Подошел к русской печке, пошарил за трубой и вытащил заветную бутылку самогона. Разлил по полной, кивнул мужикам — давай, мол. Выпив, закусил остатками картошины, сказал:
— Ты Пашке и Сашке ремня хорошего дай, чтобы на жопу неделю сесть не могли.
— Уже дал, — мрачно сказал Тимофей. — Здоровые лбы, еле справился. Орут: "Батюшка, мы ж как лучше хотели, для дома старались!" Мол, видели, как вы с дядькой Ваней да с дядькой Васей по хуторам ездили, зерно у кулаков отбирали. А монашки, они хоть и советские работницы нынче, но все равно — враги трудового класса и крестьянства!
— Вот ведь засранцы! — хохотнул Иван. — Это их в школе такому научили?
— Это все фуфло! — авторитетно заявил Пулковский, перебивая вожака. — Ты нам скажи — ну, чё такого страшного, что парни у тебя начудили? Ну, украли овец, ну и что? По-молодости, по глупости — с кем не бывает? Думаешь, раз ты бандит, так обязательно они бандитами станут? У меня батька при Пулковской обсерватории сторожем был, вместе с профессорами каждую ночь в телескоп на звезды смотрел, и что? Я же не сторожем стал, а налетчиком.

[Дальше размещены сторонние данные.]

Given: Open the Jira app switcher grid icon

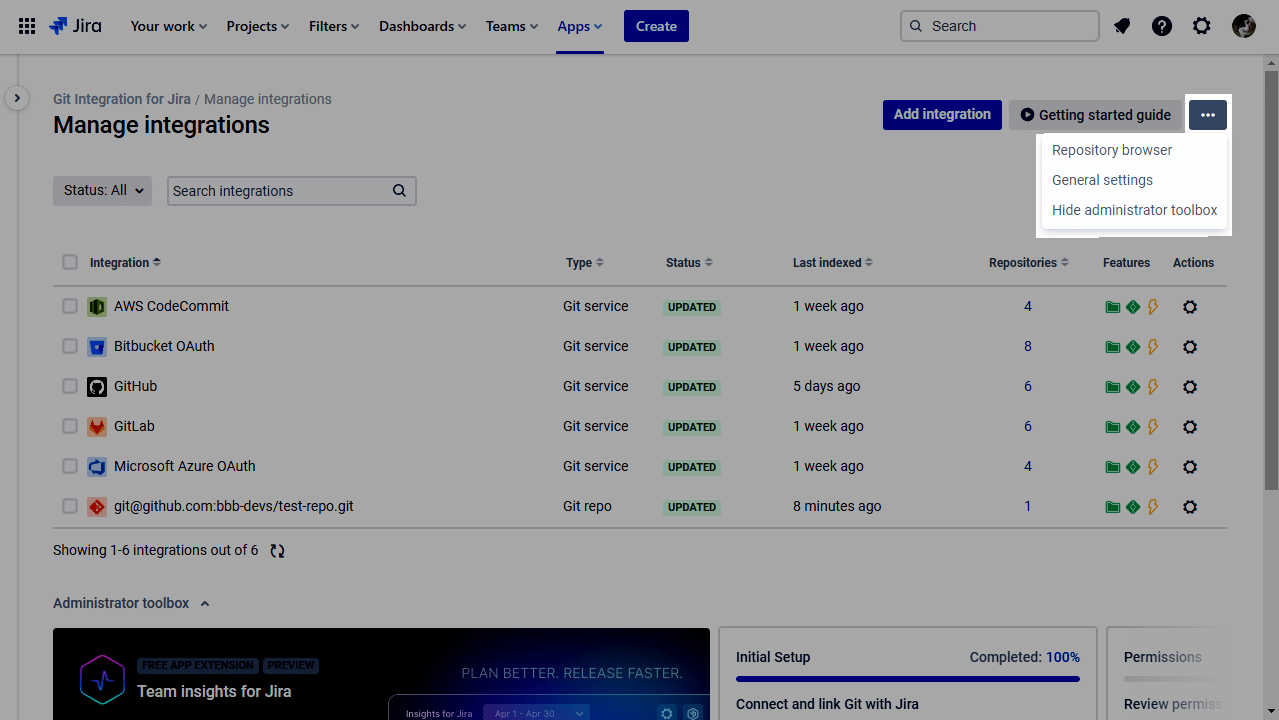Looking at the screenshot, I should (x=27, y=26).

А звезды только в камере видел, если не спалось ночью.
— Подожди-ка, — заинтересовался Иван. — Так Пулковский — это по обсерватории, что ли? Я ж там бывал, в Пулкове.
— Да кликуха это моя, — признался Васька. — Фамилия-то у меня простая — Алексеев, но раз я с Пулкова родом, так и прозвали — Пулковский.

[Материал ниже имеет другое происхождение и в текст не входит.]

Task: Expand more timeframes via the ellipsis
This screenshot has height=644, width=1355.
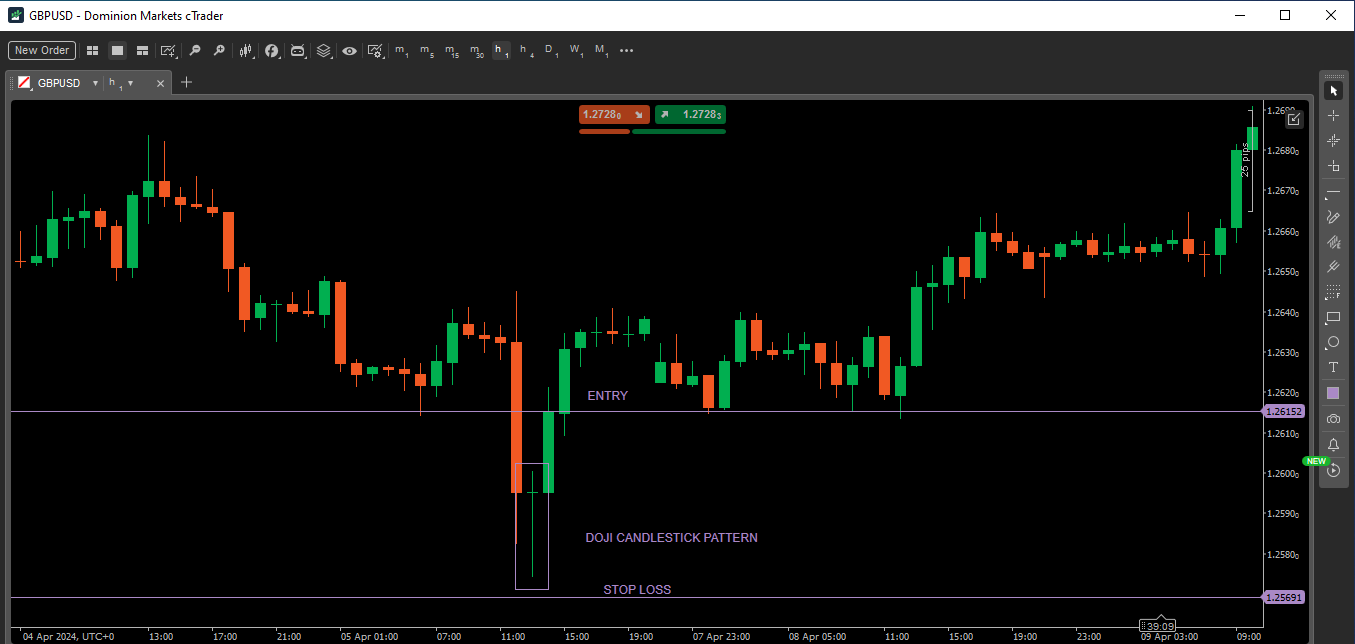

— Значит, ты у нас Васька Алексеев, не Васька Пулковский, — хмыкнул Иван. — Ну да ладно, кой хрен разница? А ты, Тимофей, рано печалишься, не факт, что детки твои по твоим стопам пойдут. Пендюлей им отвешай, на первый раз.
— Так я не о том печалюсь, — смахнул слезу Тимофей. — Видели их, как они овец крали.
— А вот это худо, — сказал Иван, почесав небритую щеку. — Да, а как они вообще-то овец украли? От нас до Парфенова — верст пять будет. Волоком волокли или гнали? Это ж любой дурак видеть может.
— Так они, стервецы, ночью сани взяли, кобылу впрягли. В Парфеново приехали, стенку в сарае разобрали, где овец держат. Вытащили, ноги да пасти овцам связали, в сани бросили. Еще додумались требухи с собой взять, собакам тамошним кинуть. За три часа обернулись, я и не слышал, спал.
— Хитро! — покрутил головой Пулковский. — Я б до такого не додумался!
— Утром пошел скотину кормить — мать честная, вчера у меня десять овец было, а тут пятнадцать! Откуда еще пять взялось? Ну, во двор вышел — сани не так стоят, как я их ставил. Ремень схватил, детки все и рассказали.
— А с овцами что?
— Я овец в тот же день зарезал, всех пятерых. А че мне с ними делать? У меня и сена-тο столько не заготовлено, а до травы свежей еще дожить надо. Шкурки да мясо продать можно. А баба моя с утра в лавку ходила — ей говорят — мол, видели в Парфенове, как твои сыновья овец крали! Послушница бывшая — Августа Тепленичева видела, настоятельнице рассказала, а та велела в милицию идти. Говорят, ко мне милиционеры с обыском придут да всю семью арестуют.
— Так может, пришли уже? — усмехнулся Васька.
— Может, и пришли. Я, как про милиционеров услышал, к вам сюда сразу и рванул. Вы скажите мужики, чё мне делать-то?
— Ежели с обыском пока не пришли, хабар спрячь понадежнее, а то и выбрось куда подальше и мясо, и шкуры, — начал поучать более опытный Васька. — Жалко, конечно, но хрен с ним, свобода дороже. Бабе своей скажи — ничего не видели, все дома были, все спали. И детки пущай отпираются — никуда не ездили, спали крепко. А Августа на них это самое, как его, клевету наводит. Мало ли, вдруг они снежком в нее кинули или камнем? Социально чуждый алимент, вот и не утерпели. Может, она сама овец на сторону продала, а на честных людей клевещет?
— Ну, Василий, силен! — повеселел Муковозов. Но тут же снова загрустил: — А если милиция уже пришла, обыск идет, что тогда?